The instructional materials reviewed for Grade 6 partially meet the criteria that the questions and tasks support students’ ability to complete culminating tasks in which they demonstrate their knowledge of a topic or theme through integrated skills (e.g., combination of reading, writing, speaking, listening). Each unit begins with an Essential Question that connects to the topic, anchor texts, and culminating task. At the end of each unit, the culminating task, or Writing Performance Task, is connected to a specific big idea or topic from the unit texts.
Many of the writing tasks, practice, and discussion questions support the students in working towards the skills required to complete the culminating task. However, some tasks do not require demonstration of the specific skills and knowledge practiced before and can be completed without them. In these instances, the teacher may need to supplement to assure their inclusion in the schedule is supportive of the overall knowledge and unit objectives.
Examples of questions and tasks that support students’ ability to complete the culminating task and demonstrate knowledge of a topic include, but are not limited to:
In Unit One, in the Collaborate and Present section, students work in a small group to “identify and write a two-minute speech about how June and the Other June interact with each other.” Students complete a chart with two examples of how the two characters interact. In this example, students have to have an in-depth understanding of the text itself and the skills practiced around presentation.
In Unit 3, the topic is World Wonders. Students read informational articles considering some of the world’s greatest monuments and the challenges of protecting them. The Essential Question is “Do we have a duty to preserve world wonders for future generations?” The Performance Task prompts: “Make an argument for the value of preserving one of the world wonders. Support your claim with clear reasons and relevant evidence.”
In Unit 5, the topic is Cities of Gold. Students read three poems and an excerpt from The Wonderful Wizard of Oz to discover how cities, real and imagined, define individuals and communities. The Essential Question is “Why does place matter?” The Performance Task is to choose one of the writers from the unit and argue which narrative strategies best convey the author’s perspective about the city.
In other tasks, the culminating activities are not clearly articulated to demonstrate knowledge. Some examples representative of this include (but are not limited to):
In the Collaborate and Present section at the end of Unit 5, students prepare a two-minute speech describing a city or memorable place they have visited or known. They are to include sensory details and personal reflections. In this example, while the work is cohesive, students are able to complete the two-minute speech and task without use of the text.
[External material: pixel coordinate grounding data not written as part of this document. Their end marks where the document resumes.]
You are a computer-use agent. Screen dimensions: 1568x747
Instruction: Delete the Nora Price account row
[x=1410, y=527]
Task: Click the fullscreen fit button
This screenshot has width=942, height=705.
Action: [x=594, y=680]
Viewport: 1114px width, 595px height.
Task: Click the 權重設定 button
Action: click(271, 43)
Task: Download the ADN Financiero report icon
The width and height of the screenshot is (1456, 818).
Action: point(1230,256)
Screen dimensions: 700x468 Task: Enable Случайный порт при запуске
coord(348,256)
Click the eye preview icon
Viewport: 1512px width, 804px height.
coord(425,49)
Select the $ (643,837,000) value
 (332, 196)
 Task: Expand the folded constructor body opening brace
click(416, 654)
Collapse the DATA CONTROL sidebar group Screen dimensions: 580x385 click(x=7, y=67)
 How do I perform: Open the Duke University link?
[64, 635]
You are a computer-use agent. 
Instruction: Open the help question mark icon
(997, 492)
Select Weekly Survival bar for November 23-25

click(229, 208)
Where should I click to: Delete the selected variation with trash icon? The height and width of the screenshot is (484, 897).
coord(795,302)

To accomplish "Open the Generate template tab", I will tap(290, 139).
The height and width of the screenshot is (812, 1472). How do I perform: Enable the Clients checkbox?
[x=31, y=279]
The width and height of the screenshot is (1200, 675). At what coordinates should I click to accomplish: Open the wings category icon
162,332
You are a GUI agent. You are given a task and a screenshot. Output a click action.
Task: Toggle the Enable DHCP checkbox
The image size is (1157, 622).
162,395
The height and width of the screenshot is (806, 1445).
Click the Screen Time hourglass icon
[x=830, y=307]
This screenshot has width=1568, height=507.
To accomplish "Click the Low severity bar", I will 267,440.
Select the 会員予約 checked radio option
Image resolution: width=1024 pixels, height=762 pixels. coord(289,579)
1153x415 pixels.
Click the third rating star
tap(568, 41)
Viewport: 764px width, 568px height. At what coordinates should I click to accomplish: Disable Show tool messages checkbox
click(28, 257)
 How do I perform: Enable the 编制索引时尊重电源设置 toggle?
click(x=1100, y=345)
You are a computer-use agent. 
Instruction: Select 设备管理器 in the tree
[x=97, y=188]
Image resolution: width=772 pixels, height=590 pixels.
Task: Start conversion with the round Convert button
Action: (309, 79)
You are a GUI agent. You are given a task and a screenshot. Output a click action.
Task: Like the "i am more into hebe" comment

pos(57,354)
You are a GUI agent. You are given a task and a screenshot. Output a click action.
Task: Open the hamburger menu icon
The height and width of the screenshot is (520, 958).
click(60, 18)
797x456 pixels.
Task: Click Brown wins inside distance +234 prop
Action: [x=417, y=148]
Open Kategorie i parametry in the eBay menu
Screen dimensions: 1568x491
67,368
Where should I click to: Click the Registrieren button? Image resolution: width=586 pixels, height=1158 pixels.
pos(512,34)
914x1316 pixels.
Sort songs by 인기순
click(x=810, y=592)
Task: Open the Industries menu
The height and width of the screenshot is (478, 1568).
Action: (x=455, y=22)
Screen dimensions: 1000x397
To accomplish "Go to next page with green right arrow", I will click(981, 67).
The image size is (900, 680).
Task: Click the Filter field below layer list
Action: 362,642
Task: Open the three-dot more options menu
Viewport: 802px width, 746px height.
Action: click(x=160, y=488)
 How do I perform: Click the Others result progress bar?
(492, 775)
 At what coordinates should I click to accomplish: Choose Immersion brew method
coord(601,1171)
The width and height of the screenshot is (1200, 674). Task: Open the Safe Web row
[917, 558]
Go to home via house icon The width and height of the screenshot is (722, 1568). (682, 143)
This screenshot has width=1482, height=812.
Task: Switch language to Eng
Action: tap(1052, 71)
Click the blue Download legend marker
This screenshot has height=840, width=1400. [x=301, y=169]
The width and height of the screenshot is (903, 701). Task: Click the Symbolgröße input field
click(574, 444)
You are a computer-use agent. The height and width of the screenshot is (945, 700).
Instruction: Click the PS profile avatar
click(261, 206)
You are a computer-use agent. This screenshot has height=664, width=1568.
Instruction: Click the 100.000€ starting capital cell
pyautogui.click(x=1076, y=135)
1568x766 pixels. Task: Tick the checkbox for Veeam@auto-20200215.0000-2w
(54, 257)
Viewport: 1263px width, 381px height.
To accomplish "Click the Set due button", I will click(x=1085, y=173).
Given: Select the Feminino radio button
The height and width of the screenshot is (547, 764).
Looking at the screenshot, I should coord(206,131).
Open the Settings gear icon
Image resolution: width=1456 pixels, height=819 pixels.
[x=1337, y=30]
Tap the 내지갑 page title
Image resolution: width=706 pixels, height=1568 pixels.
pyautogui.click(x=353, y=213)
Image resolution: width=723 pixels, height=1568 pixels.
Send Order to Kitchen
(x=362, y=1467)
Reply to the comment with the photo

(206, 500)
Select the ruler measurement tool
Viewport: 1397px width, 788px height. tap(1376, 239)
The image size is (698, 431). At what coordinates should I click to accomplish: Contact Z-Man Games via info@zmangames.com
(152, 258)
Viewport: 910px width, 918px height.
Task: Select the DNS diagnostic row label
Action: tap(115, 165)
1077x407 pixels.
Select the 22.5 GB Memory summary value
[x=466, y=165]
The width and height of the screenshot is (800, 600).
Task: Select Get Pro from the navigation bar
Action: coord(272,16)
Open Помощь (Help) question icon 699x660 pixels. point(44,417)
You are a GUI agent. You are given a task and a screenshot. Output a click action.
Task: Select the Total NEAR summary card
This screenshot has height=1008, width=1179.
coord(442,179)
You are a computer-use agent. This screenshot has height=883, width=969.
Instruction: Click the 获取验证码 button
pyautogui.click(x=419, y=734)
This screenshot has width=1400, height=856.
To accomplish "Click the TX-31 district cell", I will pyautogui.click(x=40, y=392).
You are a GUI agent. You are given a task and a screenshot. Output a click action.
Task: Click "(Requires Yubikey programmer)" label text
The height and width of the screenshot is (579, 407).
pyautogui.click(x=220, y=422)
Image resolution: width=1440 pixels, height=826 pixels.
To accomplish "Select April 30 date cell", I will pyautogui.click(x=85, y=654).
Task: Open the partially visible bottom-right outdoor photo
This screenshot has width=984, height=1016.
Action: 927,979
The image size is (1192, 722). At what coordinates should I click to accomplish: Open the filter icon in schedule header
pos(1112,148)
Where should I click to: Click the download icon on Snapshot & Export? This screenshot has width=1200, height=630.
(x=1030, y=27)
Students read a short story and poem that have characters who successfully confront their fears. The Essential Question is, “How are people shaped by the challenges they face?” After having read both anchor texts, students move on to the Performance Task: “Write a short story in which a character from one of the Unit texts faces another challenging experience.” Questions that support the students’ building f knowledge to support the culminating tasks include:
Although these questions may support the student, the guidance in the culminating task do not explicitly require that students demonstrate knowledge of topic or theme, nor provide close textual evidence.
Indicator 2e
Materials include a cohesive, year-long plan for students to interact with and build key academic vocabulary words in and across texts.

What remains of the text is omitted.